Jan. 27th, 2015

vinceconaway: (Holland Head Shot)
I'm back on the road tomorrow. Last week I spent two days in NYC, then four days in Montreal followed by two days outside Boston. It was a mix of social and business, and yet another reminder of how much I enjoy playing medieval dress up in the SCA.

In the morning I drive to Cincinnati by way of the Ohio State music library in Columbus. After an evening with my oldest friend I'll be on to North Carolina for a few house concerts before making another social call in Richmond. Then I'll be spending two days at home visiting my parents before heading to Kitchener, Ontario, for more social time and SCA.

This is my slow season, and I keep myself on the road because that's where I feel most comfortably myself. I'm deeply thankful for the many friends who make it all possible, and are so very welcoming. I really enjoy hanging out, intermixed with research and rehearsal, but I'm also looking forward to my spring kicking into high gear. After I leave Kitchener I'll spend my mom's birthday with family, and then on 2/10 I dive back into the saddle as I head to Italy for three months of busking.

I can hardly wait.
vinceconaway: (Holland Head Shot)
"I keep myself on the road because that's where I feel most comfortably myself."

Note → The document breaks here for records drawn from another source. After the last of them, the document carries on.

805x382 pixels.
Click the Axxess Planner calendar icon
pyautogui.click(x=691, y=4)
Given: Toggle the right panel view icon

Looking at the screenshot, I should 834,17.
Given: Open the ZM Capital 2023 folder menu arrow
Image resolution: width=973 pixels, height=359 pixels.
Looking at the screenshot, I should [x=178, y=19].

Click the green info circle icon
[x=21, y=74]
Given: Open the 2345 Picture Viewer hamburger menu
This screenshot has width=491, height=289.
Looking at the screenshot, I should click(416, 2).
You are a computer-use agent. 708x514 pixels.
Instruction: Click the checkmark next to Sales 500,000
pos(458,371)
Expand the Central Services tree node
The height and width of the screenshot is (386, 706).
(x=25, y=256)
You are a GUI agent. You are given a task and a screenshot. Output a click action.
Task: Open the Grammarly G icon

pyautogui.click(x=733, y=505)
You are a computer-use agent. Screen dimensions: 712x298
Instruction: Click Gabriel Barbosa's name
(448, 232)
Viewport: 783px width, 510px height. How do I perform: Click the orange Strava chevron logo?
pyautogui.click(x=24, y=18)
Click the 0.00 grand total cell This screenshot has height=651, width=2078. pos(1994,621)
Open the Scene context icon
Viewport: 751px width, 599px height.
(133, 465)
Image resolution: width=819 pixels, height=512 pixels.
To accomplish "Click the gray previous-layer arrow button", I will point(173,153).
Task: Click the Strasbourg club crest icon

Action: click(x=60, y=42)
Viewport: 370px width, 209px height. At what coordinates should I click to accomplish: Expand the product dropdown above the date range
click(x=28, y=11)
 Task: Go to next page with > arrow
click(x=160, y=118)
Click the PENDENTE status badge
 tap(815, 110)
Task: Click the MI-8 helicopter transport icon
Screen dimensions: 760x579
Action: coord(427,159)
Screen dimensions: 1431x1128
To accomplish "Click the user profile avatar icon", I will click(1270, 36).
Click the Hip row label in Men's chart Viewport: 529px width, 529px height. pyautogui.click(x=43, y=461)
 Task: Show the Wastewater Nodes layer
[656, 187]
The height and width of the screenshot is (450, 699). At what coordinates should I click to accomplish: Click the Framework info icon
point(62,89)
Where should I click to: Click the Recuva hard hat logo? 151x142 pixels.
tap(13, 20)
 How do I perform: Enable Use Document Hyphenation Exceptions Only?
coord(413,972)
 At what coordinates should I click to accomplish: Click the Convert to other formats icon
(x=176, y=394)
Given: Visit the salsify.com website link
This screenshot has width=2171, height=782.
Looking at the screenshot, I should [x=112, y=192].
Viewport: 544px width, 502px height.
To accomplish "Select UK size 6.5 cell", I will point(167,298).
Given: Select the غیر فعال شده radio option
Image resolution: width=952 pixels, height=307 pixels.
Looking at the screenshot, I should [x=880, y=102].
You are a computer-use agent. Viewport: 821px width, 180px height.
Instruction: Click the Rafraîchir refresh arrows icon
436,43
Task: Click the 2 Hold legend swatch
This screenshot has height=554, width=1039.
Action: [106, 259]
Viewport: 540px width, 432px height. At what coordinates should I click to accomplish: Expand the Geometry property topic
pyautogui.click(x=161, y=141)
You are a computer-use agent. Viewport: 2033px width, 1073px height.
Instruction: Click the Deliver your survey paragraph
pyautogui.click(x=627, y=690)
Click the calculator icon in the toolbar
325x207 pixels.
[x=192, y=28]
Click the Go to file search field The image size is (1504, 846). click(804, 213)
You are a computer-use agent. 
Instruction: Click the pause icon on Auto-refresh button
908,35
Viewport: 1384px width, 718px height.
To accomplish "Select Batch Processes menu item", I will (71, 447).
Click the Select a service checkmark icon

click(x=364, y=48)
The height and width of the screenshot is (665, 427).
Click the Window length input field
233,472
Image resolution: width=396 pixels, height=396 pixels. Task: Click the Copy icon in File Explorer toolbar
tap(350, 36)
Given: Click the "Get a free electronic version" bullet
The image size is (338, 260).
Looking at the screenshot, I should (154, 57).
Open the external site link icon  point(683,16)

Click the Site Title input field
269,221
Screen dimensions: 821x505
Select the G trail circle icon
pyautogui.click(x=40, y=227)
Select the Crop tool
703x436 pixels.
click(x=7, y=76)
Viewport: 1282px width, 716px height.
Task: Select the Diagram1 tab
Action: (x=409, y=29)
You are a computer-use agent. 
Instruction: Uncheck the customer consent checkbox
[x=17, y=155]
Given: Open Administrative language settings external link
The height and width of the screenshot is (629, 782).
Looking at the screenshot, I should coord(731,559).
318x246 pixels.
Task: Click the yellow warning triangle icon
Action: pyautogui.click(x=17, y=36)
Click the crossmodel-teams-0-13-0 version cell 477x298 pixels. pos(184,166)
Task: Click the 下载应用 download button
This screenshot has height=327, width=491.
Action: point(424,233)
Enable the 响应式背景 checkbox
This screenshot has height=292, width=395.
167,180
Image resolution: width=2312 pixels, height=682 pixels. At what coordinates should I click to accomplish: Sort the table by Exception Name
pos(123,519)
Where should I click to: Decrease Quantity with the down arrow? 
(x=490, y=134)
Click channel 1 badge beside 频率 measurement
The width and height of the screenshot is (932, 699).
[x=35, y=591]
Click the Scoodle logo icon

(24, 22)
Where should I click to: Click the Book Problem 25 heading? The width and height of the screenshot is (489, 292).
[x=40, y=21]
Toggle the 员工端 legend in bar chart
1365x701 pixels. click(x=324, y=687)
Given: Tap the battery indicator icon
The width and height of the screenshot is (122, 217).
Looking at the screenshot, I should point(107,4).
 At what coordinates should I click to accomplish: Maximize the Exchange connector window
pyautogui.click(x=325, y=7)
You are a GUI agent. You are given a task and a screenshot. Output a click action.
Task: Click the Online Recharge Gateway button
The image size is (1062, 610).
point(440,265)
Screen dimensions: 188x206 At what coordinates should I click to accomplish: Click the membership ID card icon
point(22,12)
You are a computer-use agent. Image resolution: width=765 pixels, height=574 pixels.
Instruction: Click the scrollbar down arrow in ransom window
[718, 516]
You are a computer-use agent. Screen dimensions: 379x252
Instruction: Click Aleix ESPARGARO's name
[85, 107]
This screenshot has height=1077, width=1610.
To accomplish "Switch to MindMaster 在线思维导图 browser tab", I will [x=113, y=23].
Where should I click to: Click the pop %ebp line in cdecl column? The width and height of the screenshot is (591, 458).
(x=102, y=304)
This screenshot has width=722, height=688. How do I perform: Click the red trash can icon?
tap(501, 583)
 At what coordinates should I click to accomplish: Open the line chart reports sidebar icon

That's a telling quote that I nonchalantly tossed off in my previous post. And I escalated: the title of these two posts comes from Up in the Air:

"Make no mistake, your relationships are the heaviest components in your life. All those negotiations and arguments and secrets, the compromises. The slower we move the faster we die. Make no mistake, moving is living. Some animals were meant to carry each other to live symbiotically over a lifetime. Star-crossed lovers, monogamous swans. We are not swans. We are sharks."

It's a brutal read, the shark speech, stripped of the charisma of George Clooney's delivery, yet it sums up both my greatest triumphs and biggest regrets. But when I'm feeling down, there's nothing like looking at my upcoming travel plans to perk myself up. Before I swore off the possibility, it also acted as a defense mechanism because I would never attempt suicide while holding an unused plane ticket.

"I’ve driven across deserts driven by the irony,
That only being shackled to the road could ever I be free"

Frank Turner is another patron saint of mine, writing my life in music. And a comfort that I'm not the only one who feels this way (thanks a million [livejournal.com profile] velvetmae)

My suitcase is packed, I have two small trips and a big one in the next two weeks, and I'm thrilled to be moving again.